BEGIN Excerpted records
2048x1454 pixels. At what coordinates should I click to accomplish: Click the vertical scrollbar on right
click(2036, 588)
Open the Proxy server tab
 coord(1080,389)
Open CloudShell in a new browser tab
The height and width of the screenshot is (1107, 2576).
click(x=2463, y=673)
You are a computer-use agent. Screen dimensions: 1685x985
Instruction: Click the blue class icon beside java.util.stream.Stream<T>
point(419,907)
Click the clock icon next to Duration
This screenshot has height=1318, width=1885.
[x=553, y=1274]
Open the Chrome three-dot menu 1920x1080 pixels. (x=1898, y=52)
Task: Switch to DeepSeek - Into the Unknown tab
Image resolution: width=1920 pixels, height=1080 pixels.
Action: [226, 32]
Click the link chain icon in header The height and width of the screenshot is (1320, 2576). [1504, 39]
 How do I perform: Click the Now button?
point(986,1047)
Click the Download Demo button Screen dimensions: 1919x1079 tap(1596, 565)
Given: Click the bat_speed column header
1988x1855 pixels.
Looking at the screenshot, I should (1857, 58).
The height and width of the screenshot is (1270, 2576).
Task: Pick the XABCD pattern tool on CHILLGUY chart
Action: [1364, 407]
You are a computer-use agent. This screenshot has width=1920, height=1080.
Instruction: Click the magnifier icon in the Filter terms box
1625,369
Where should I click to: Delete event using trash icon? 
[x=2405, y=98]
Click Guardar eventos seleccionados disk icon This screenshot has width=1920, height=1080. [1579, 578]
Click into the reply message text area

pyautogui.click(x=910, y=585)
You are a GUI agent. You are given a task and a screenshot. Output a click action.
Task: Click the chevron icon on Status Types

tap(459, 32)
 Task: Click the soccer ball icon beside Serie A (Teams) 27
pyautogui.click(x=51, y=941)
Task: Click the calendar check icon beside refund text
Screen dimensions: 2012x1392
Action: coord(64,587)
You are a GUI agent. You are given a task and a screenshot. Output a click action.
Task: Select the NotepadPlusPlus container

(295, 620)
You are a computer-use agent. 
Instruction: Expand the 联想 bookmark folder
END Excerpted records
Gather up the lines containing the word "header" from these records and copy them.

Click the link chain icon in header The height and width of the screenshot is (1320, 2576). [1504, 39]
Given: Click the bat_speed column header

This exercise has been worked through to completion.